Another Sign of the Times?

Sat., June 13, 03:59 PM

Just when you think some things will never change, they do. I just can’t decide whether it’s a good thing or not.

Walking has been my favorite form of exercise for most of my life. Around the time I was looking for a new job (y’know, the one I never found), I decided I needed more exercise and I began looking for places to go. It didn’t have to be exciting; I just need a destination. A simple one was the mailbox. I was mailing out résumés anyway.

There was a mailbox a few blocks away; a round trip was about half a mile. A good walk, even if I got no other exercise that day. I did it fairly often, until I found some temp job or other and changed routines again. Even though I needed it less often, I was glad there was a mailbox nearby. Last summer, however, I went to the mailbox and… it wasn’t there. I got off the bike and checked the spot because I thought I was going nuts. You could still see four spots where the legs of the box had stood.

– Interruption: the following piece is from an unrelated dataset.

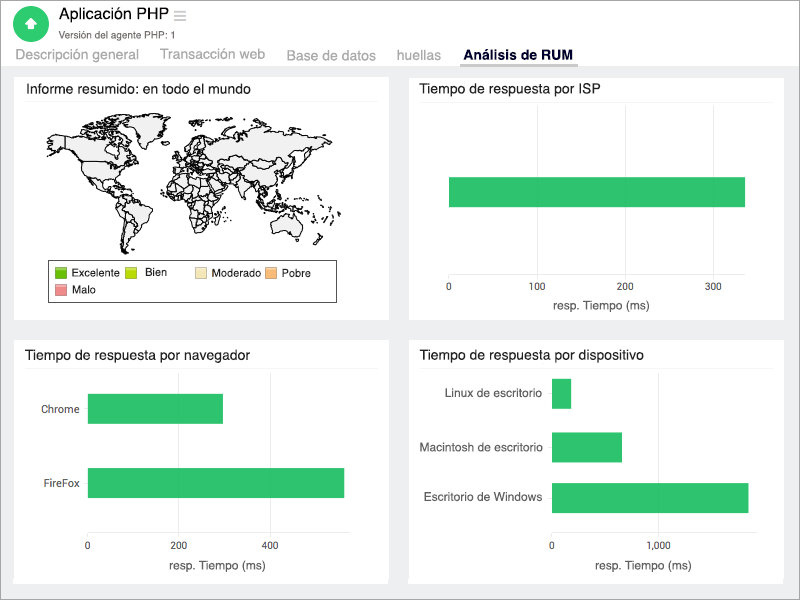
Task: Select the Chrome browser response time bar
Action: coord(155,409)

Okay, it wasn’t a tragedy. You can understand the Postal Service being unwilling to maintain a box that wasn’t used much. And there was another one a couple of blocks away. There really was. Except, when I got on the bike to mail a couple of letters today, there wasn’t. The closest mailbox to home is now about a mile away.

I know I am part of the equation. I communicate by e-mail, and I pay about half my bills on line. But there are some things that still have to go via snail mail. Letters to my friend Gloria, for example, who does not want any kind of computer. Checks to any vendor whose bookkeeping system cannot accept electronic payments. (Sometimes that just means the bookkeeper is too clueless to realize she received one!) I pay all medical bills with a paper check.

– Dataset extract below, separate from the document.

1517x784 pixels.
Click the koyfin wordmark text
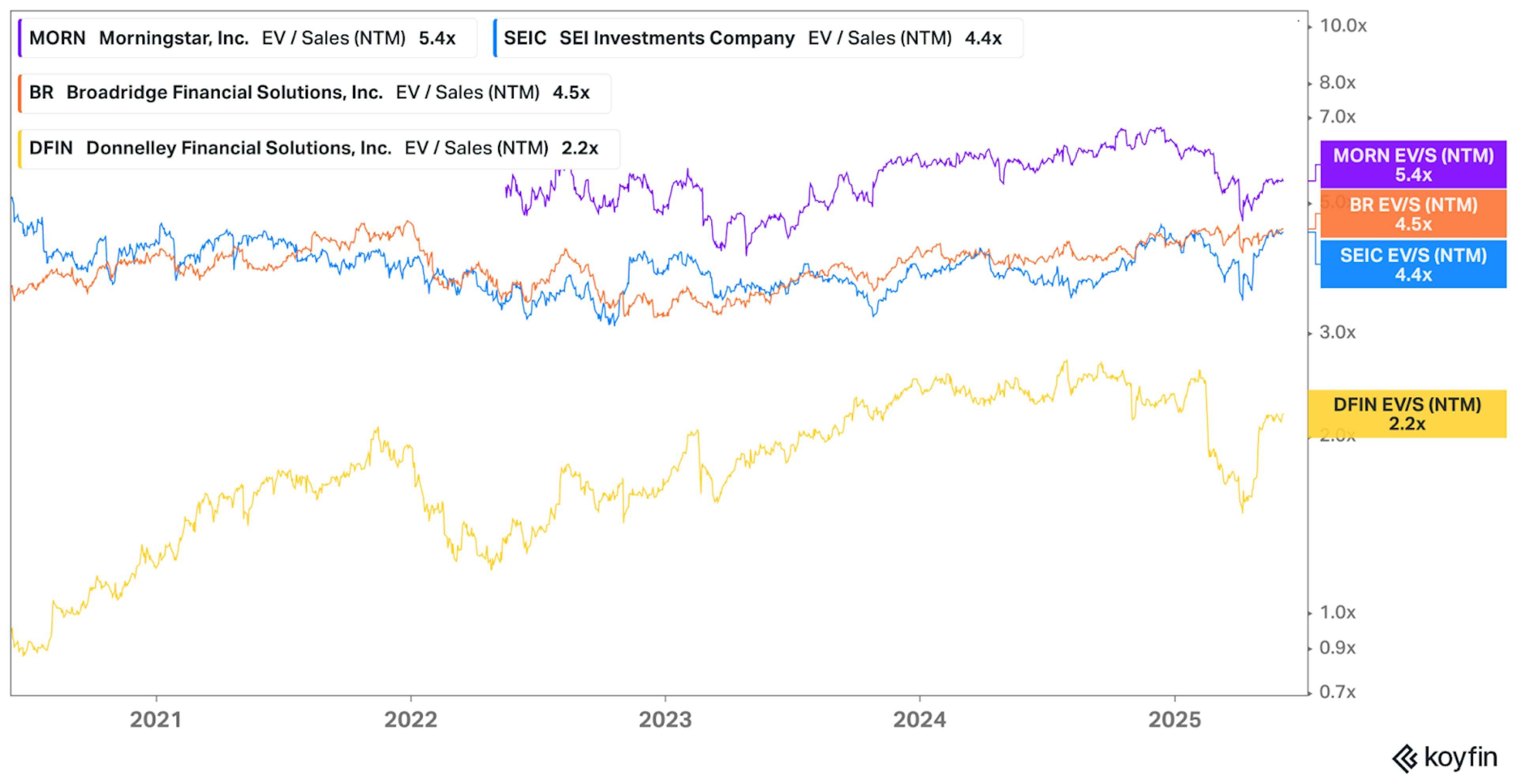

I want a paper trail for medical charges — with details. Even if I had not known it before, working as a legal secretary in personal injury cases taught me that every entity bills just a little differently from every other one. There may be three legitimate bills for the same procedure (for example, site, operator, and consulting analyst). Three more bills for the same procedure for a second opinion. And mistakes are often made.

So, depending on the circumstances of any given month, about half my bills go out in envelopes with stamps. I still love using stamps, although I generally buy them online. The people who deliver my mail and the ones who work at my local post office are polite and considerate. In recent months I have come to trust them even more than some of the private couriers. It isn’t the same all over, of course. Gloria lives in a “forgotten neighborhood,” where the letter carriers resent the fact that they have to go there at all.

The mailbox I used today is probably safe for a while. It sits across the street from a church and a parochial school, both of which probably send enough mail to make it worthwhile. The next closest place I know, however, is the central post office itself. I had better practice more on the bike. Gasoline is going up again — even higher than I thought it would.